Palmer also suggested there was an opportunity for bars willing to produce a comprehensive list of non-alcoholic drinks.
He said: “There are an increasing number of people seeking a social schedule that doesn’t revolve around alcohol. And consumers don’t want to feel socially excluded or miss out because of it.”
On craft soda, he said: “There are concerns (sugar/big business) driving a surge in home/house-made soft drinks, which are appearing on the menus of progressive operators all over town.
“If you’re buying in, there’s a small number of small-batch options to add interest, such Dalston Cola, Square Root and Peter Spanton. And, of course Big Cola’s not giving up. Pepsi has launched a craft cola called Caleb’s Cola.”
On coffee, he said automation was already producing a more profitable and consistent process in some US stores and he expected more of a move in this direction in the UK.
He also predicted a boom in popularity of cold brews from spring onwards.
On the prospects for wine, Palmer expects independent wine bars to enjoy large growth alongside industry-wide wine declines.
He added: “What’s happening with wine is what happened with cocktails in the late 1990s. A few bars have started doing things differently, which gives the customer higher expectations, which they then carry with them to the next bar.”
He said operators should seek to exploit the increasing popularity of sparkling wine, including looking beyond Prosecco to newly available barrel-aged Cava, such as Torello Cava and to Lambrusco, which is enjoying popularity once again.
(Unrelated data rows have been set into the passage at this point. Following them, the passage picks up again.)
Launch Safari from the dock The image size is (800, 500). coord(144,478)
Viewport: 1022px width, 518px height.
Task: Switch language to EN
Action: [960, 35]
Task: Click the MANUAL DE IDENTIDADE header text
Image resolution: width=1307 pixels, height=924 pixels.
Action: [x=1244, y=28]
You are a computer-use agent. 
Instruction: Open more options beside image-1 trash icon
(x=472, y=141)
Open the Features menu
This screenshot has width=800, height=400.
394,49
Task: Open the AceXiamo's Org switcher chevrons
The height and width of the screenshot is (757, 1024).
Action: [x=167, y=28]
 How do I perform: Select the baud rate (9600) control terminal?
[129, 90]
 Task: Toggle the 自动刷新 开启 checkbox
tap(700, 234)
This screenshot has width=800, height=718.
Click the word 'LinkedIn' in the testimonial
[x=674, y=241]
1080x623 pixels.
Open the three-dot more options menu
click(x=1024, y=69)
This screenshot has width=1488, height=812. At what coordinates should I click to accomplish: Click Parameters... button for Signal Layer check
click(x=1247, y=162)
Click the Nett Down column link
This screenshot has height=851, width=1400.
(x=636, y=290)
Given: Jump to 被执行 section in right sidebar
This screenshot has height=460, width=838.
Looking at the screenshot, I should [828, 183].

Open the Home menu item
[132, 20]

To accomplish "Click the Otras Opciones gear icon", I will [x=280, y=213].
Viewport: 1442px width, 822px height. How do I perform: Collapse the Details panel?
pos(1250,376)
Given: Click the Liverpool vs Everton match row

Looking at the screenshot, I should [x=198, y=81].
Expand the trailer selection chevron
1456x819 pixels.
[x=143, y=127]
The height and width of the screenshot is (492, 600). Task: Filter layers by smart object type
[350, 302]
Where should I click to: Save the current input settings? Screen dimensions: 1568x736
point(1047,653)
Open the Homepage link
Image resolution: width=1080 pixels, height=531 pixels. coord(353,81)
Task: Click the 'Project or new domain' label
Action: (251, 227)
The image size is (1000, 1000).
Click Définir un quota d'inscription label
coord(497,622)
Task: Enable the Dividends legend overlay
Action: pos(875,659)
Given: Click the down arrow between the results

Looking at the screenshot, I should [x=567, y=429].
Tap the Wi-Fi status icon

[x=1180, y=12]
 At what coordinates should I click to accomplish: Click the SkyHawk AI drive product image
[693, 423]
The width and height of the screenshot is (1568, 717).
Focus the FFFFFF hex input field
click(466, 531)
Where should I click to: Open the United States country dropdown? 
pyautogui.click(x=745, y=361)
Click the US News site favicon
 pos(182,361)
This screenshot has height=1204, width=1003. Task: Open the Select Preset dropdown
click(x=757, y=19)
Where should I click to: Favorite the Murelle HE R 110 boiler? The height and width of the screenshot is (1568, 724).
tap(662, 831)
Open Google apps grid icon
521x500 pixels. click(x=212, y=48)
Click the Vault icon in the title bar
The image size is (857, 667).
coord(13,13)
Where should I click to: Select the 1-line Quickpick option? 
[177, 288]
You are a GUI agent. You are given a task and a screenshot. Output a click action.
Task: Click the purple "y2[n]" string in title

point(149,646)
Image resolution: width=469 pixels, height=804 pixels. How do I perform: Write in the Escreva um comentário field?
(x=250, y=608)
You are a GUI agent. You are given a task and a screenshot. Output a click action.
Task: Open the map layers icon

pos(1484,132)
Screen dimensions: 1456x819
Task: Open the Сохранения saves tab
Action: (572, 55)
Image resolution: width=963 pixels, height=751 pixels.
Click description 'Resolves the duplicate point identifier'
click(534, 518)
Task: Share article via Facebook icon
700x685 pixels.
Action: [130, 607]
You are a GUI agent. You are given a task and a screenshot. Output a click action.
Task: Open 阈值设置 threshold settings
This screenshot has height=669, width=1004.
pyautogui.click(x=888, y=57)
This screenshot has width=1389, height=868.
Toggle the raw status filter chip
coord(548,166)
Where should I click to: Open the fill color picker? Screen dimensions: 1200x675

He forecast the US enthusiasm for beer cocktails to cross the pond and that flavoured beer would continue to be popular, but warned operators to be wary of a backlash over high craftbeer prices.
Palmer’s other tips on what to look out for in the new year included: “Beer bars styled as new wine bars. Rotating menus, small serving sizes... and lots of talk about herbs replacing hop in beer — a back track to medieval times.”